■ **Exercise requirements**:
State the number of lines in the following material that contain the string "Studies", and nothing else.

■ **Excerpted data**:

..............................

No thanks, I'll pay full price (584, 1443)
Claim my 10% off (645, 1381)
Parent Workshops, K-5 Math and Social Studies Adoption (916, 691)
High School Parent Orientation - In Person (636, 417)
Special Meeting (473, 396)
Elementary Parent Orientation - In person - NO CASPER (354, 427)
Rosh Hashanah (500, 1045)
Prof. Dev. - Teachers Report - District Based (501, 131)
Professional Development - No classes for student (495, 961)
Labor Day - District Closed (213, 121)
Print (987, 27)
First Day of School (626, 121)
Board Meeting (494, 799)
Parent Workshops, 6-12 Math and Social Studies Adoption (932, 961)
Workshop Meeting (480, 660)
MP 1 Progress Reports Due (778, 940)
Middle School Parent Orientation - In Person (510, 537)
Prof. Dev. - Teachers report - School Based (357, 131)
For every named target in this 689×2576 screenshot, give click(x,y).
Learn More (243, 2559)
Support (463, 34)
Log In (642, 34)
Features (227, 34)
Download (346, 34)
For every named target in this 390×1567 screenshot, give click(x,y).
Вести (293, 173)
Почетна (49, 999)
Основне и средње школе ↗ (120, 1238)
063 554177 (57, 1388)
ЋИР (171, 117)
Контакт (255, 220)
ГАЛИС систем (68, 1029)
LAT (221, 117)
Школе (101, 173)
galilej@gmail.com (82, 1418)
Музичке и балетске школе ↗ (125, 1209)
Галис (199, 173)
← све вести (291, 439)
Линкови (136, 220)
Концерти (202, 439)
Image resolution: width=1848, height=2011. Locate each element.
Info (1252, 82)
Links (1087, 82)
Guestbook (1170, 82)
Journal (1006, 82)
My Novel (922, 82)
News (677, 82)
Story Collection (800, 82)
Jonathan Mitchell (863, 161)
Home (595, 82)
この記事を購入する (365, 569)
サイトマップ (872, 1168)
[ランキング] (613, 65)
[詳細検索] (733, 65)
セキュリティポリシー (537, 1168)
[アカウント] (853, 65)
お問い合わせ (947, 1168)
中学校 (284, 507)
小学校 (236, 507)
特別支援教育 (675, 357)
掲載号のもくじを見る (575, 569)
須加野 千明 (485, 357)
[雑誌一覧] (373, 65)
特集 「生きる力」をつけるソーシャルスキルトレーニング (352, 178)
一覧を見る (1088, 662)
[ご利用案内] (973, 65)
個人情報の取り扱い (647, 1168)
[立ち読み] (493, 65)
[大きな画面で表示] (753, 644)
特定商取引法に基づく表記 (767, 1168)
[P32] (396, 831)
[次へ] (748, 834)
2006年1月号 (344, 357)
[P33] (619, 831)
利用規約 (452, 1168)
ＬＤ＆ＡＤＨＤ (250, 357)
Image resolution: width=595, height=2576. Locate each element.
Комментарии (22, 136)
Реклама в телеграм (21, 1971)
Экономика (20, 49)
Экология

..............................

■ **Response for this exercise**:
2